**INSTRUCTION**: Render the data from its first line through the line containing "pos(694,515)" as a JSON list of strings, one string per line, leaving out any blank lines.

---

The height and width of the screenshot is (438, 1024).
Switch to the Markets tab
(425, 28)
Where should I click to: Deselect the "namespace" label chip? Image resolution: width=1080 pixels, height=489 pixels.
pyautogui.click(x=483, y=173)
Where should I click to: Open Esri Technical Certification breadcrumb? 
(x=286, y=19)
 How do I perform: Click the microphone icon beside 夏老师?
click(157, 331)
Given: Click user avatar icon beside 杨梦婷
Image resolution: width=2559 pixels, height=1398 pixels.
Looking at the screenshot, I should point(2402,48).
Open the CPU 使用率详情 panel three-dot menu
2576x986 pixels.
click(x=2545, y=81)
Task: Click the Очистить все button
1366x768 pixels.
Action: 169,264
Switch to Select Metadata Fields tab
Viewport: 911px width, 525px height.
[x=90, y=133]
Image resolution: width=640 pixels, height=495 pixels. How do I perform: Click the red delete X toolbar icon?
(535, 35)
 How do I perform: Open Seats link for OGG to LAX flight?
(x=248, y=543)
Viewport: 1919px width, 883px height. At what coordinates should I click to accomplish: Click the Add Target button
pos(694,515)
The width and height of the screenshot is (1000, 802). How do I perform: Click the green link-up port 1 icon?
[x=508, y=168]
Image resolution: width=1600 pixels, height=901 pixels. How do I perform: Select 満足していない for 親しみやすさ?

---

**TASK ANSWER**:
[
  "The height and width of the screenshot is (438, 1024).",
  "Switch to the Markets tab",
  "(425, 28)",
  "Where should I click to: Deselect the \"namespace\" label chip? Image resolution: width=1080 pixels, height=489 pixels.",
  "pyautogui.click(x=483, y=173)",
  "Where should I click to: Open Esri Technical Certification breadcrumb? ",
  "(x=286, y=19)",
  " How do I perform: Click the microphone icon beside 夏老师?",
  "click(157, 331)",
  "Given: Click user avatar icon beside 杨梦婷",
  "Image resolution: width=2559 pixels, height=1398 pixels.",
  "Looking at the screenshot, I should point(2402,48).",
  "Open the CPU 使用率详情 panel three-dot menu",
  "2576x986 pixels.",
  "click(x=2545, y=81)",
  "Task: Click the Очистить все button",
  "1366x768 pixels.",
  "Action: 169,264",
  "Switch to Select Metadata Fields tab",
  "Viewport: 911px width, 525px height.",
  "[x=90, y=133]",
  "Image resolution: width=640 pixels, height=495 pixels. How do I perform: Click the red delete X toolbar icon?",
  "(535, 35)",
  " How do I perform: Open Seats link for OGG to LAX flight?",
  "(x=248, y=543)",
  "Viewport: 1919px width, 883px height. At what coordinates should I click to accomplish: Click the Add Target button",
  "pos(694,515)"
]